HarrisPrimary School

Geography

Geography at Harris

At Harris Primary School, our aim is for every child to develop a deep understanding of the world; its people, places and environments. We want pupils to become thoughtful geographers who can observe, compare, analyse and question the world around them. Through engaging fieldwork, map skills and rich geographical knowledge, children learn to appreciate the diversity of our planet and the ways humans interact with it.

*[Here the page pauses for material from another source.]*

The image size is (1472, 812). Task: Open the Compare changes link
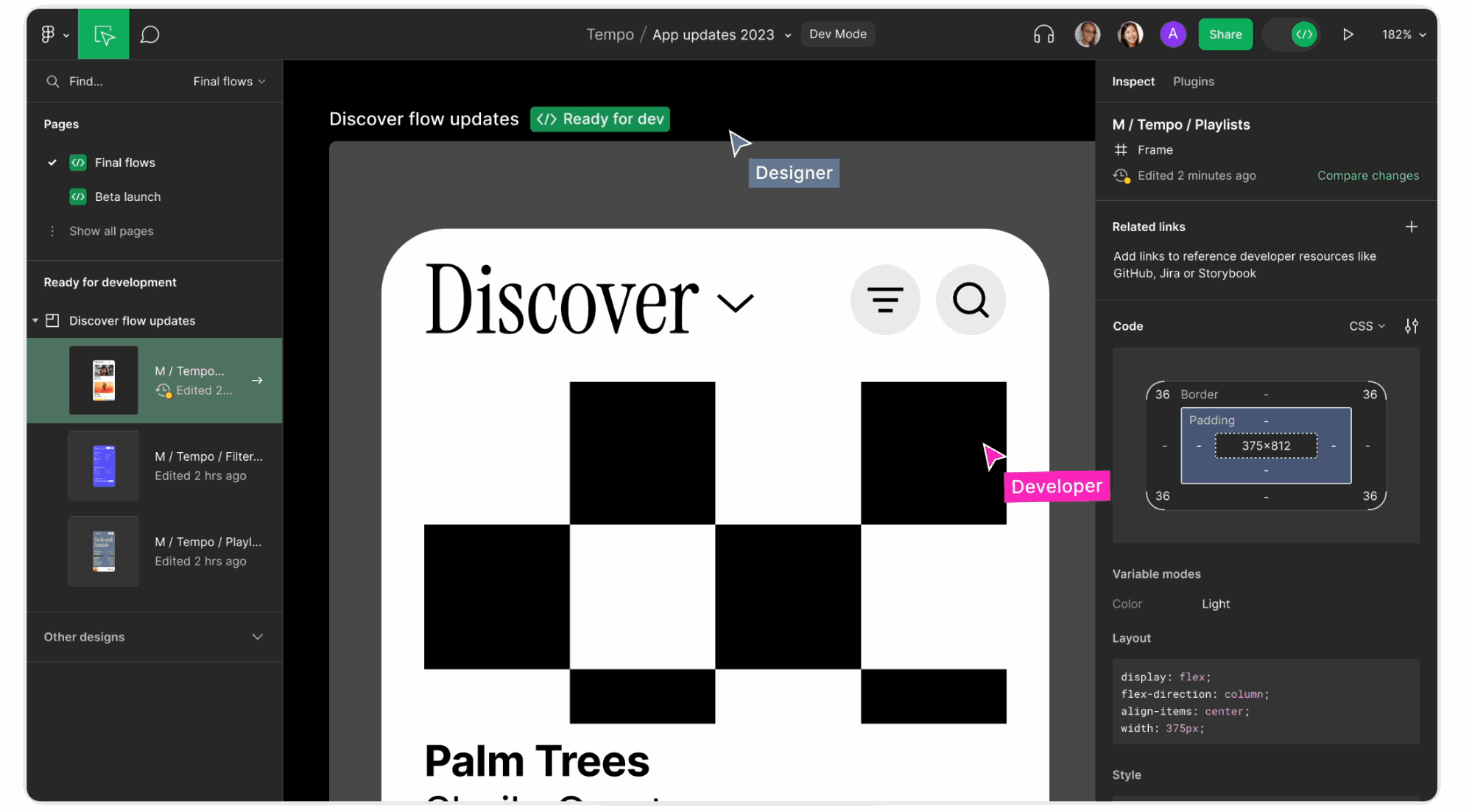tap(1367, 175)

At Harris, we believe that geography helps pupils make sense of their place in the world and understand global issues such as climate, sustainability and change. A high quality geography education gives children the tools to interpret landscapes, investigate environmental patterns and think critically about human impact.

How we do this

Our geography curriculum is carefully sequenced, beginning with local, familiar environments and gradually expanding to national, European and global scales. Knowledge builds progressively: pupils revisit key concepts such as place, scale, physical processes, human interactions and change over time.

Lessons weave together locational knowledge, place knowledge and geographical skills. Each unit is underpinned by core vocabulary which is introduced, revisited and applied in context so that it becomes “sticky learning”.

Engagement and enquiry

Each topic begins with a point of interest: a map puzzle, a fieldwork question, an aerial photograph or a real-world issue. Pupils are encouraged to ask geographical questions such as:

Why is this place like this?

How is it changing?

What impact do people have?

Enquiry questions shape each unit, helping children think geographically and draw meaningful conclusions.

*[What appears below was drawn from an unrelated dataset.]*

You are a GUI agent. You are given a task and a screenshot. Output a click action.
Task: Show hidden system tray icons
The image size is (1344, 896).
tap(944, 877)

Building on prior knowledge

Teachers use our progression maps to understand pupils’ starting points and ensure new learning builds securely. Prior knowledge is revisited at the start of each topic through retrieval tasks, vocabulary review and map exercises. Learning is repeatedly reinforced across the year to strengthen long-term memory.

Fieldwork and practical geography

Practical investigation is at the heart of our curriculum. Pupils carry out fieldwork such as:

  • Observing and sketching the local environment

  • Collecting data on weather, land use or traffic

  • Creating maps and using grid references

  • Interpreting aerial photographs and digital maps

Fieldwork helps children apply classroom learning in real-world contexts and develop essential geographical enquiry skills.

Geographical Enquiry

Throughout each unit, pupils learn to:

  • Use maps, atlases, globes and digital mapping confidently

  • Apply compass directions and grid references

  • Describe and compare human and physical features

  • Identify patterns and draw conclusions from data

  • Carry out fieldwork to collect, measure, record and present findings

  • Explain how places change and how people influence environments

Oracy

We help pupils speak like geographers by immersing them in accurate, ambitious vocabulary. Children articulate findings clearly, justify conclusions with evidence and take part in discussions about geographical issues. Oracy strategies such as structured talk, debates and paired reasoning support geographical thinking.

Assessment and feedback

Teachers use formative assessment throughout each unit: questioning, map tasks, fieldwork evidence, discussion and written explanations to check understanding. Prior knowledge is reviewed before new learning begins, ensuring pupils build on secure foundations. Retrieval and spaced practice across the year support memory retention. Summative assessments, recorded on our online assessment tool, reflect pupils’ progress in knowledge, skills and geographical understanding.